**TASK OBJECTIVE:** Copy the material below verbatim from the line with "Given: Click the" to the line with "Task: Click the subtitle", both lines included, omitting pictures and every line outside that range.

**EXERCISE DATA:**

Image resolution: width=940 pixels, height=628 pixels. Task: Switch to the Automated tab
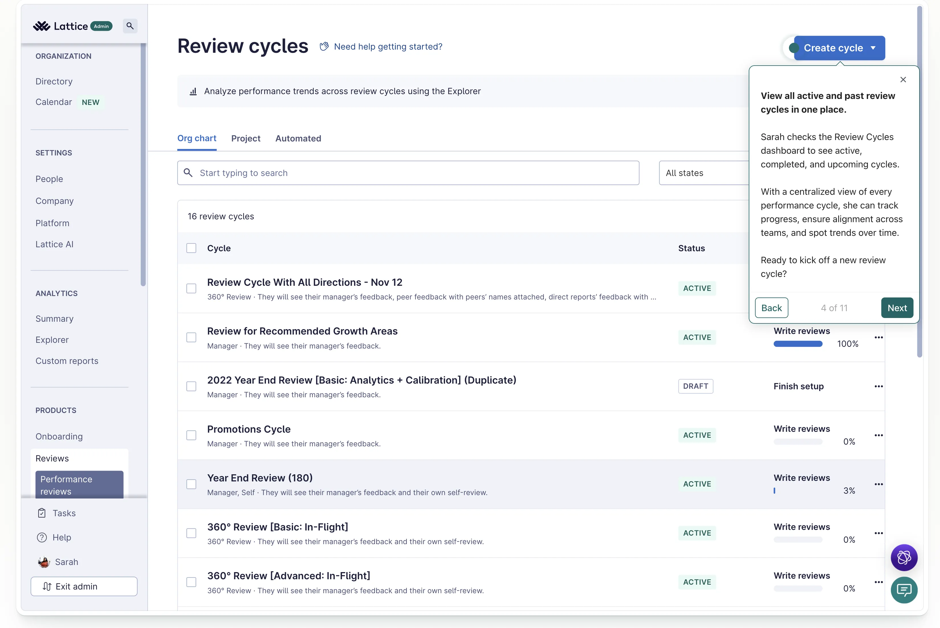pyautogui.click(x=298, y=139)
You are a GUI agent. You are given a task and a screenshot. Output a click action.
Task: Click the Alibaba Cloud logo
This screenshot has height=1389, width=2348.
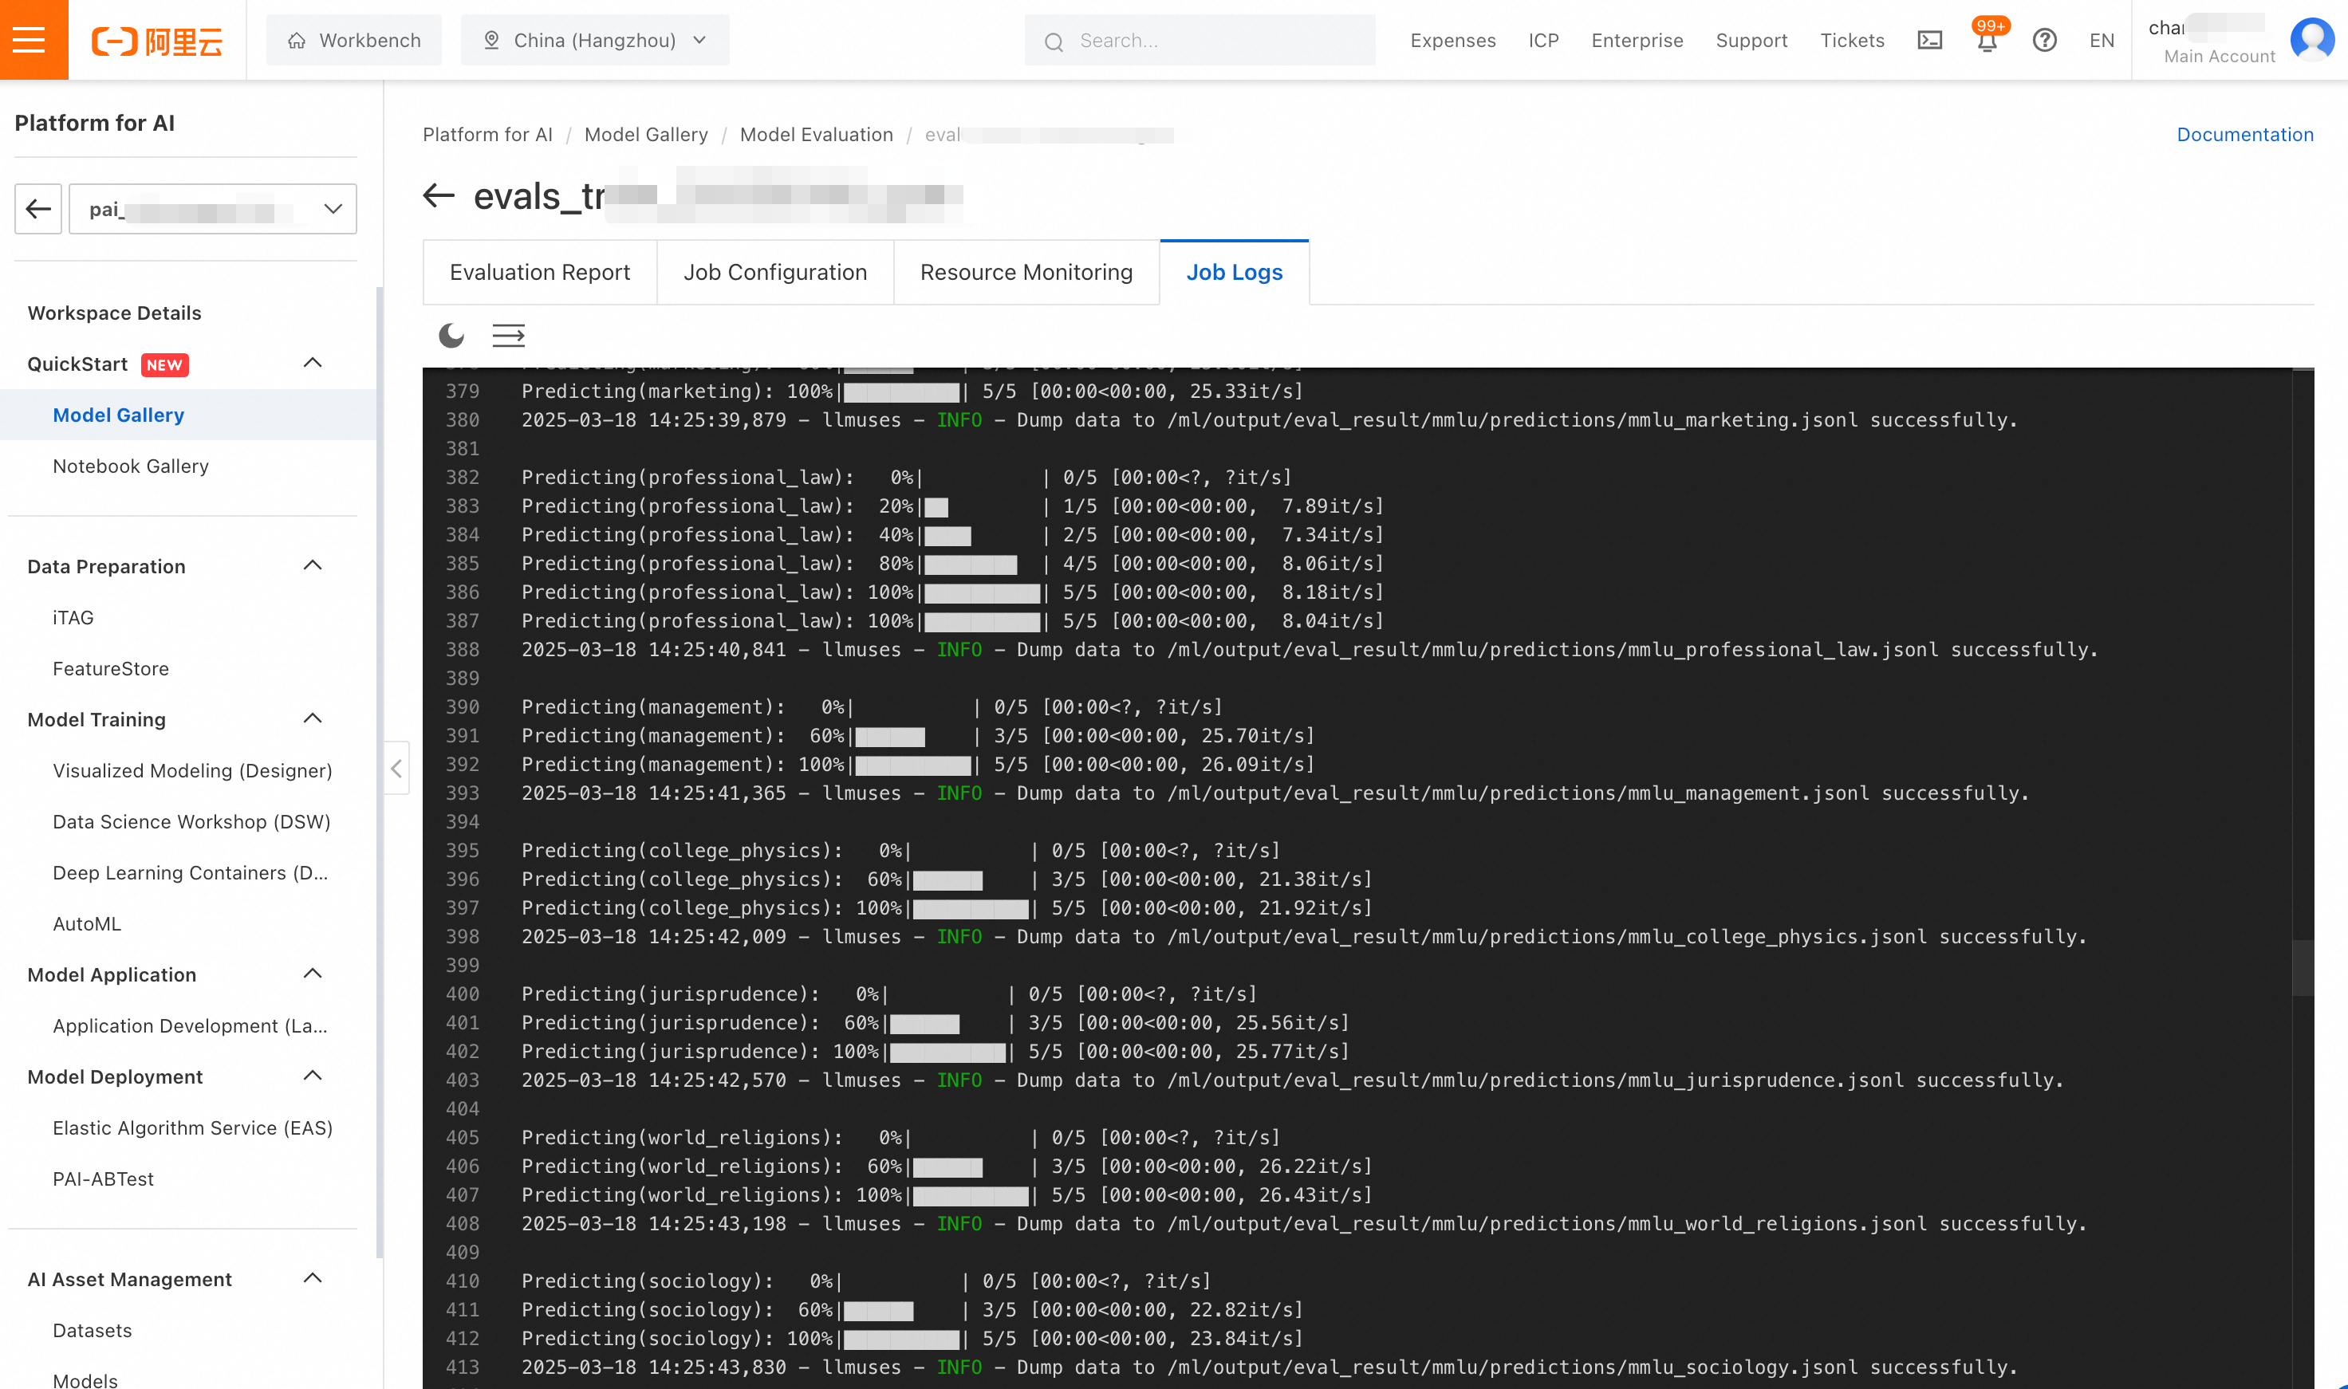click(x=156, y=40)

---

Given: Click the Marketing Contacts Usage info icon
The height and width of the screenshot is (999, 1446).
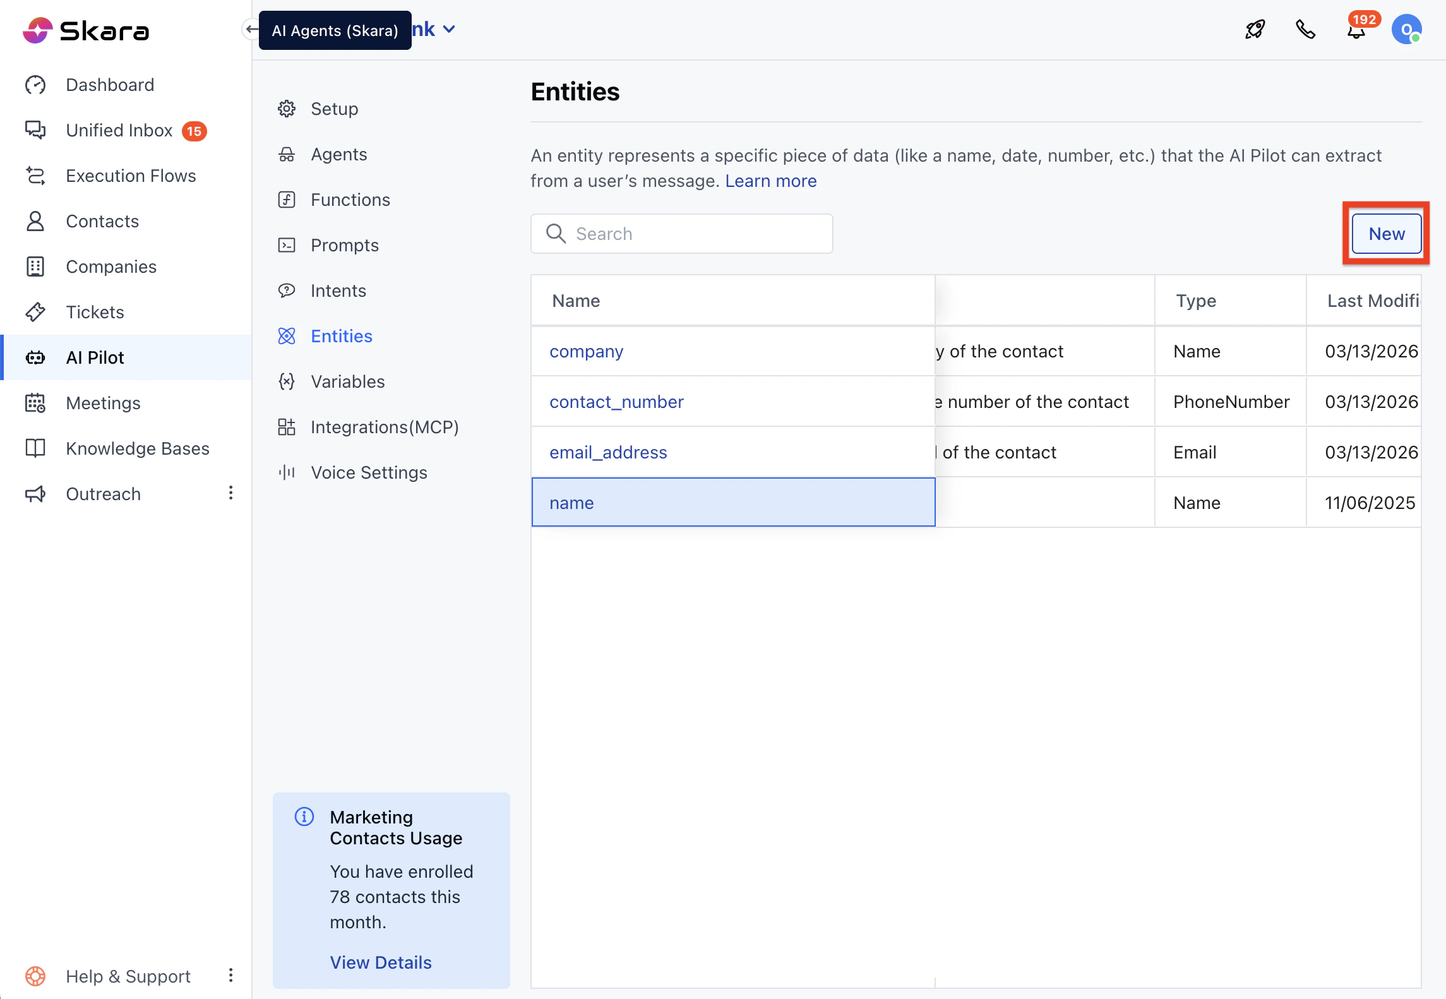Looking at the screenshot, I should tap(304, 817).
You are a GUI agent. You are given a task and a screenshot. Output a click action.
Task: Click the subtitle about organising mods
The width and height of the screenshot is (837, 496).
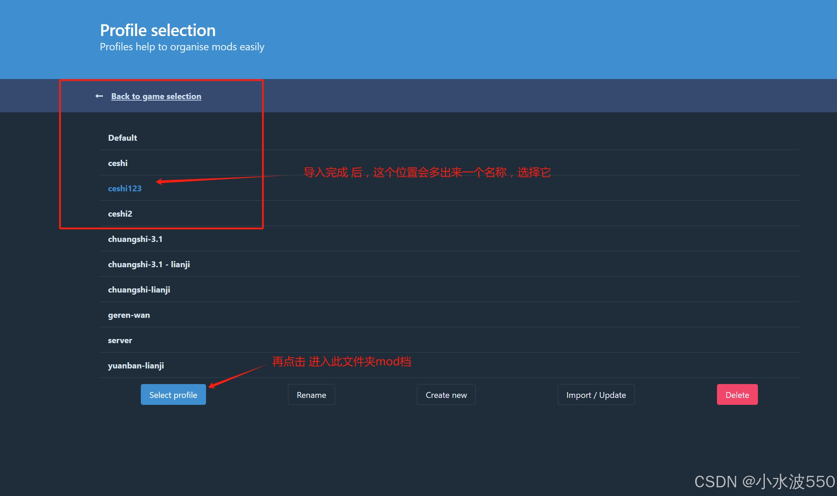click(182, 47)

**REPLY TO THE EXERCISE:**
Given: Click the Marketing Contacts Usage info icon
The height and width of the screenshot is (999, 1446).
Looking at the screenshot, I should tap(304, 817).
You are a GUI agent. You are given a task and a screenshot. Output a click action.
Task: Click the subtitle about organising mods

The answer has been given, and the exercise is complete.